Looking back at a Philly poet legend

Remembering Florence Van Leer Earle Nicholson Coates

3 minute read
An old portrait of Coates, sepia toned.

Philadelphia has an abundant community of contemporary poets, as well as a rich history of poets in its storied past. One of those poets includes Florence Van Leer Earle Nicholson Coates, who was an advocate for equality and progress and was able to recognize and commemorate the strength of other women through both her words and her actions.

Advocating through poetry

Coates was born on July 1, 1850, into a family well-suited to raise an artist. The Earles were part of Philadelphia’s upper-middle-class elite, with the funds and resources to provide their daughter with an intellectual upbringing. Coates’s own grandfather was the abolitionist Thomas Earle, and Coates’s father George Hussey Earle Sr. was a prominent lawyer who represented escaped enslaved people. The family welcomed many distinguished erudite persons into their Germantown mansion, and the scholar Matthew Arnold, who was a guest of the Earles during a lecture tour, bonded with the young, then-unmarried Florence Earle and became her mentor. She would go on to marry twice, first to William Nicholson in 1872, and then Edward Coates in 1879. But she would never sever her relationship to literature.

This combination of an outstanding humanist education, an enlightened circle of family friends, and genuine sensibility to her surroundings culminated in Coates developing a refined talent for writing. The most responsive platforms for her poetry, which were primarily focused on the subjects of nature and spirituality, were Lippincott's and The Century magazines, and her friendship and collaboration with The Century’s editor Richard Watson Gilder was one of remarkable productivity. Her poems also appeared in the reputable journals Atlantic Monthly, Scribner's Magazine, The Literary Digest, and Harper’s. Historians have determined that she wrote and published nearly three hundred original poems in her lifetime.

As an advocate for equality and progress for women and people with disabilities, Coates's work caught more attention in July 1905 when The Century published her affectionate tribute to disability rights activist and author Helen Keller, titled “Helen Keller with a Rose.” Coates produced it specifically to compliment the famous photograph of Keller taken by Whitman Studio in 1904. However, The Century was not able to acquire permission to print the photograph alongside the poem, so the poem appeared on its own as a tender pen-portrait in which Coates writes from Keller’s point of view. These lines demonstrate Coates’s willingness to understand her subject, and respect Keller’s character and her disabilities while staying faithful to her own favored theme of connecting to the sensual world:

“We understand each other, thou and I!
Thy velvet petals laid against my cheek,
Thou feelest all the voiceless things I speak,
And to my yearning makest mute reply;”

As Coates credited Keller’s talents, the state of Pennsylvania awarded hers. In 1915, the Federation of Women’s Clubs selected her out of an array of candidates to be Pennsylvania’s Poet Laureate, and the election cemented Coates’s legacy as a true, professional poet.
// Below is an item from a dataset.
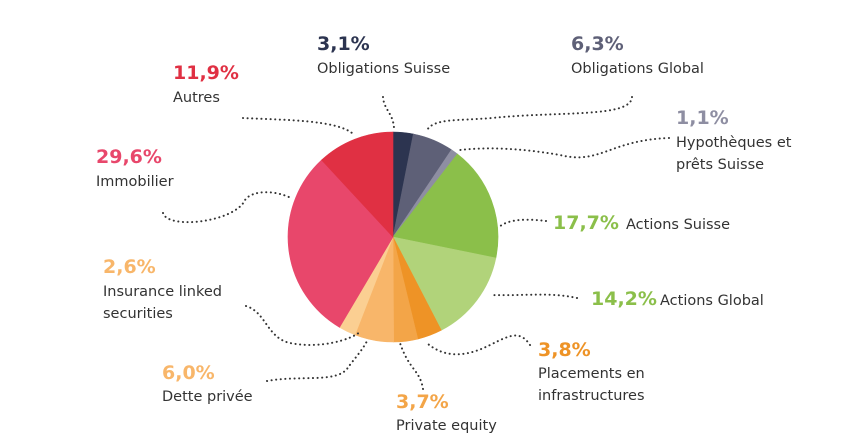  I want to click on slice-actions-global, so click(444, 284).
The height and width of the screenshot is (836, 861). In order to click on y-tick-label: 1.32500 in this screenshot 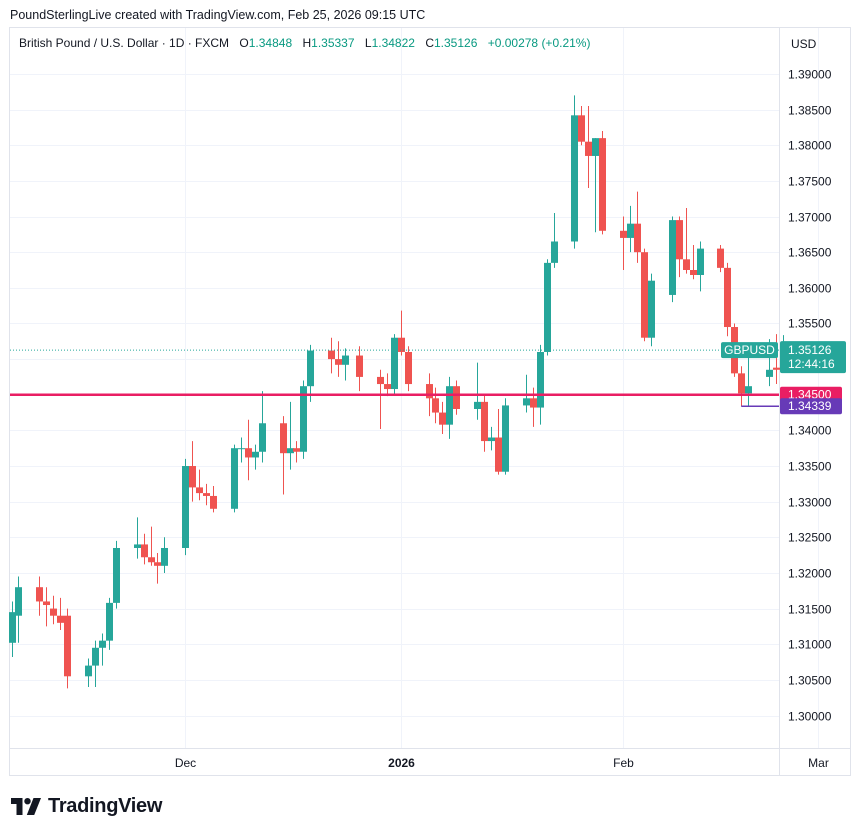, I will do `click(810, 538)`.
The recognition also validated Coates’s hard work as the founder of the Contemporary Club of Philadelphia, a founder of the Society of Mayflower Descendants in the Commonwealth of Pennsylvania, and the president of the Browning Society of Philadelphia. She was an exceptionally active woman.
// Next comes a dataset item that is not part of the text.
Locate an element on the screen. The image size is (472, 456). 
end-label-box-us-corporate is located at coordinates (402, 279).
Coates passed away on April 6, 1927, at a time where America was embracing a new generation of hip, modernist poets—Edna St. Vincent Millay would publish her Pulitzer Prize-winning “The Ballad of the Harp Weaver” only five years earlier in 1922—and leaving its previous, more old-fashioned batch of wordsmiths behind. Regardless, Coates passed on to the next life well-satisfied with her own output. She is a Philadelphia-born treasure.

Above: Florence Van Leer Earle Nicholson Coates was a well-known Philadelphia poet. (Image retrieved via Wikimedia Commons.)